Sun. Jul 3rd, 2022

NagaBola.net

informasi Berita Bola 24 Jam

Presiden Iran Akui Pemerintah Tak Selalu Jujur kepada Rakyat

2 min read

Teheran –

Presiden IranHassan Rouhani, yang akan segera mengakhiri masa jabatannya menyampaikan pengakuan bahwa pemerintah terkadang ‘tidak menyampaikan sebagian kebenaran’ kepada rakyat selama delapan tahun dia memimpin negara tersebut.

Seperti dilansir Associated Press, Senin (2/8/2021), pengakuan itu disampaikan Rouhani saat berbicara dalam rapat kabinet terakhirnya yang disiarkan televisi nasional Iran pada Minggu (1/8) waktu setempat.

Pengakuan Rouhani disampaikan saat para pejabat pemerintahan Iran tampak tidak berdaya dalam beberapa bulan terakhir di tengah serentetan krisis mulai dari pandemi virus Corona (COVID-19) hingga kekeringan parah yang memicu aksi protes publik.

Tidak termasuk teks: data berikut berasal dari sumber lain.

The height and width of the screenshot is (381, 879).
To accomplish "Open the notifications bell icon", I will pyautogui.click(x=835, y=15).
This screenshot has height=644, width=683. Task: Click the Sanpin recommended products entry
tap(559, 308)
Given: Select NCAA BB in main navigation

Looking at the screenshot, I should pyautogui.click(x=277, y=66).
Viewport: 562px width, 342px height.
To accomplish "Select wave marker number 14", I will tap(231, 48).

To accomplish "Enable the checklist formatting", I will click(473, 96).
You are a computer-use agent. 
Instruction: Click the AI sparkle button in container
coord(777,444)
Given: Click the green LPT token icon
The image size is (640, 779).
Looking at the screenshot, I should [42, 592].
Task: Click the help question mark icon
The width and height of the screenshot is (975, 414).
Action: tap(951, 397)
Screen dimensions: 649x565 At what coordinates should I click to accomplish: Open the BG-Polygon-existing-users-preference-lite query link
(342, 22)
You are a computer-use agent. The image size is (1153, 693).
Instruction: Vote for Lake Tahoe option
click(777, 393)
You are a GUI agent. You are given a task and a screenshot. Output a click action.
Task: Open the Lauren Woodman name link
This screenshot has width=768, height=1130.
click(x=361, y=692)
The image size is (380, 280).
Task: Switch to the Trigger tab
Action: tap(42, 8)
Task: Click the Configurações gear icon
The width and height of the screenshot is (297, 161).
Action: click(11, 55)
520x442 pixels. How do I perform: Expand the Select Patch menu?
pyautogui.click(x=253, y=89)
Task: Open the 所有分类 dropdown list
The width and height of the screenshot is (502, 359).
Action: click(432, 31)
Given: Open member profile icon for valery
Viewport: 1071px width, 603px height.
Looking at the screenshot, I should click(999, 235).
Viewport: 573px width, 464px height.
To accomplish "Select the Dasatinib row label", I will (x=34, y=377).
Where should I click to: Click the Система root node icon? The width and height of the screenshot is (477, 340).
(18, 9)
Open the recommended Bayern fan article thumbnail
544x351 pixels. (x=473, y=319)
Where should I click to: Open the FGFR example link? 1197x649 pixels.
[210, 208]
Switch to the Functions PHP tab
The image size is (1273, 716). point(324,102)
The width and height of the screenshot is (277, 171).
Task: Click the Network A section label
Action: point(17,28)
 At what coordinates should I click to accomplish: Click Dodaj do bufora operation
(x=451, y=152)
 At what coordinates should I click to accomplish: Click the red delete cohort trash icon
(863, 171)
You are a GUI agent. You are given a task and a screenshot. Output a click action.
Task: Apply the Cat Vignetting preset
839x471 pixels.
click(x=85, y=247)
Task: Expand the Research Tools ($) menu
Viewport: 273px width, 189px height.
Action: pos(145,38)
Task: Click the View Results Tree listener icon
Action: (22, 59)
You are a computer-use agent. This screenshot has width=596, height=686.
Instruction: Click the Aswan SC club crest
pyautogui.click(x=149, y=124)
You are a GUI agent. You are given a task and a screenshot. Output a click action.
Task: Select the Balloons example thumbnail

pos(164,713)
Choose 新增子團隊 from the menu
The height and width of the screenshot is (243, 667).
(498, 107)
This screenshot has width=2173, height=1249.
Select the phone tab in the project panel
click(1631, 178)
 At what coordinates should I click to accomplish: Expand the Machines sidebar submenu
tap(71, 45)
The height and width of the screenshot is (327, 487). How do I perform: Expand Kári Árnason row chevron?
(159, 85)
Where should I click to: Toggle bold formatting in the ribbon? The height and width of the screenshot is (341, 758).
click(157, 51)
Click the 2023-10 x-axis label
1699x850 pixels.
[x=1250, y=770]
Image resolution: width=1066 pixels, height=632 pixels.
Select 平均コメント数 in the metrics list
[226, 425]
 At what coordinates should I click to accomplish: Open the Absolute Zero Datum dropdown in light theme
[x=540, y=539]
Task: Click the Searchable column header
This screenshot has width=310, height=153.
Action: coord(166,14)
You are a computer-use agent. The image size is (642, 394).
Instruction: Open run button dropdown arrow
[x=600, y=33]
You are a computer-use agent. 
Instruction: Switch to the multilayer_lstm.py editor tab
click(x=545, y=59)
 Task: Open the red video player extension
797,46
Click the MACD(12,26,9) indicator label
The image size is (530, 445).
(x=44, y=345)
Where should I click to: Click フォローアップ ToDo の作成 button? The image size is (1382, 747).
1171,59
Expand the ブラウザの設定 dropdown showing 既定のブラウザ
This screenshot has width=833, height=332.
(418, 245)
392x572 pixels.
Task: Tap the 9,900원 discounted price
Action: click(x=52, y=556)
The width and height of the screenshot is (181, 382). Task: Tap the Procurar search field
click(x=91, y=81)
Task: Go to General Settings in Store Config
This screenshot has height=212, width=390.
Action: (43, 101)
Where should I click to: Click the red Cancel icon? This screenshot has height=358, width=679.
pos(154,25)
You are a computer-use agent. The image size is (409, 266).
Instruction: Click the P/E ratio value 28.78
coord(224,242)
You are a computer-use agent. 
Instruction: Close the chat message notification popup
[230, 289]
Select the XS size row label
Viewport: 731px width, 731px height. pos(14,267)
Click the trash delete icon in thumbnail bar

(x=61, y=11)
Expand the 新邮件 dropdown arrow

Setelah muncul beberapa hari sebelumnya ketika diceramahi oleh pemimpin tertinggi Iran, Ayatollah Ali Khamenei, soal kegagalan dalam perundingan nuklir, pernyataan terbaru Rouhani ini tampaknya dimaksudkan untuk mengakui persoalan yang dihadapi pemerintahannya selama masa-masa sulit.

Presiden terpilih, Ebrahim Raisi, yang merupakan anak didik Khamenei dijadwalkan akan dilantik pada Kamis (5/8) mendatang.

“Apa yang kami katakan kepada rakyat tidak bertentangan dengan kenyataan, tapi kami tidak memberitahukan sebagian kebenaran kepada rakyat,” ungkap Rouhani dalam rapat kabinet terakhirnya.

“Karena saya tidak menganggapnya berguna dan saya takut itu akan merusak persatuan nasional,” imbuhnya memberi alasan.

Rouhani tidak menjelaskan lebih lanjut maksud pernyataannya. Namun diketahui di bawah kepemimpinannya, Garda Revolusi Iran secara tidak sengaja menembak jatuh sebuah pesawat komersial dan menewaskan 176 orang di dalamnya pada Januari 2020. Saat itu, pemerintah Iran selama berhari-hari menolak mengakui keterlibatan sebelum negara-negara Barat secara terang-terangan melontarkan kecurigaan mereka.

Rouhani yang tergolong moderat dalam teokrasi Iran, bersikeras bahwa dirinya dan jajaran pejabat kabinetnya telah melakukan yang terbaik.

“Jika kami memiliki kekurangan, kami meminta maaf kepada rakyat dan meminta mereka memaafkan dan mengampuni,” ucapnya.

Dia secara khusus membahas kesepakatan nuklir tahun 2015 yang kini statusnya berantakan setelah mantan Presiden Amerika Serikat (AS), Donald Trump, menarik negaranya dari perjanjian itu pada Mei 2018.

“Kami tidak memiliki uang untuk membeli karena sanksi-sanksi dan tidak menjual minyak, tapi kontraknya sudah siap,” tandasnya.Rouhani menyalahkan keputusan Trump sebagai pemicu banyak persoalan terkini Iran, termasuk jatuhnya nilai mata uang Iran. Dituturkan Rouhani bahwa sementara Iran berencana meningkatkan kemampuan pasukan bersenjatanya setelah berakhirnya embargo senjata Perserikatan Bangsa-bangsa (PBB) pada Oktober 2020, hal itu tidak bisa dilakukan karena persoalan keuangan.